§ **Goal**
Copy out the listing below word for word, from the line containing "Image resolution: width=1092" through the line containing "Looking at the screenshot, I should click(450, 39).", with both of those lines included.

Records in a dataset:
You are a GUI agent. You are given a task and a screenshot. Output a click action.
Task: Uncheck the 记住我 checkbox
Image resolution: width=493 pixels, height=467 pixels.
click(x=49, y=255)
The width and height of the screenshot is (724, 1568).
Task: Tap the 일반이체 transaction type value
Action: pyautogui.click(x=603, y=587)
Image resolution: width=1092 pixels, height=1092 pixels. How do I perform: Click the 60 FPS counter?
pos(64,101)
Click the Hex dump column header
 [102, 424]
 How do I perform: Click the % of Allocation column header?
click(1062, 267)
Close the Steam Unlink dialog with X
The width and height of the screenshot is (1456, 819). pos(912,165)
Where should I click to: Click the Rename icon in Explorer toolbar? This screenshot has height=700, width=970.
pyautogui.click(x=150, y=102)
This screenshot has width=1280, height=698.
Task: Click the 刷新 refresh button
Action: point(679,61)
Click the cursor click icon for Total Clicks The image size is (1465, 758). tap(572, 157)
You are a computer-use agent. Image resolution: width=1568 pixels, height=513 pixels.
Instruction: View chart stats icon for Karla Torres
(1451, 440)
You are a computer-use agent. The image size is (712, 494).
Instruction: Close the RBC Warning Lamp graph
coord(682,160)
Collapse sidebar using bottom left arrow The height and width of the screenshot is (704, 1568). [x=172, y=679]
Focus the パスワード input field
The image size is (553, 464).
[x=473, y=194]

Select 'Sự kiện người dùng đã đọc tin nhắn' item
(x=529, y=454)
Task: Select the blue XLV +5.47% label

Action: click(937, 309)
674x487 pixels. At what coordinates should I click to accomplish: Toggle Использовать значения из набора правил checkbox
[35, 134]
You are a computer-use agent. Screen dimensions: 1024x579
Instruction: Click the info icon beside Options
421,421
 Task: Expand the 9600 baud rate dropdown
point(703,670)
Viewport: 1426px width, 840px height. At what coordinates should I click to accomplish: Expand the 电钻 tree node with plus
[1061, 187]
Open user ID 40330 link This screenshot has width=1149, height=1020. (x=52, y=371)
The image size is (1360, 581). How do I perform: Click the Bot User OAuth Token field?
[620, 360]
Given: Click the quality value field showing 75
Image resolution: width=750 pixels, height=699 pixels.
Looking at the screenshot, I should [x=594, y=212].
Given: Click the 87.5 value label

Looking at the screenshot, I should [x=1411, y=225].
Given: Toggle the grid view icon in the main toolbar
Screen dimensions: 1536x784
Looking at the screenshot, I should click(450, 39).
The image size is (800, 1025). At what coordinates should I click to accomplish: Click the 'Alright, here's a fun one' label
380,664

§ **Task solution**
Image resolution: width=1092 pixels, height=1092 pixels. How do I perform: Click the 60 FPS counter?
pos(64,101)
Click the Hex dump column header
 [102, 424]
 How do I perform: Click the % of Allocation column header?
click(1062, 267)
Close the Steam Unlink dialog with X
The width and height of the screenshot is (1456, 819). pos(912,165)
Where should I click to: Click the Rename icon in Explorer toolbar? This screenshot has height=700, width=970.
pyautogui.click(x=150, y=102)
This screenshot has width=1280, height=698.
Task: Click the 刷新 refresh button
Action: point(679,61)
Click the cursor click icon for Total Clicks The image size is (1465, 758). tap(572, 157)
You are a computer-use agent. Image resolution: width=1568 pixels, height=513 pixels.
Instruction: View chart stats icon for Karla Torres
(1451, 440)
You are a computer-use agent. The image size is (712, 494).
Instruction: Close the RBC Warning Lamp graph
coord(682,160)
Collapse sidebar using bottom left arrow The height and width of the screenshot is (704, 1568). [x=172, y=679]
Focus the パスワード input field
The image size is (553, 464).
[x=473, y=194]

Select 'Sự kiện người dùng đã đọc tin nhắn' item
(x=529, y=454)
Task: Select the blue XLV +5.47% label

Action: click(937, 309)
674x487 pixels. At what coordinates should I click to accomplish: Toggle Использовать значения из набора правил checkbox
[35, 134]
You are a computer-use agent. Screen dimensions: 1024x579
Instruction: Click the info icon beside Options
421,421
 Task: Expand the 9600 baud rate dropdown
point(703,670)
Viewport: 1426px width, 840px height. At what coordinates should I click to accomplish: Expand the 电钻 tree node with plus
[1061, 187]
Open user ID 40330 link This screenshot has width=1149, height=1020. (x=52, y=371)
The image size is (1360, 581). How do I perform: Click the Bot User OAuth Token field?
[620, 360]
Given: Click the quality value field showing 75
Image resolution: width=750 pixels, height=699 pixels.
Looking at the screenshot, I should [x=594, y=212].
Given: Click the 87.5 value label

Looking at the screenshot, I should [x=1411, y=225].
Given: Toggle the grid view icon in the main toolbar
Screen dimensions: 1536x784
Looking at the screenshot, I should click(450, 39).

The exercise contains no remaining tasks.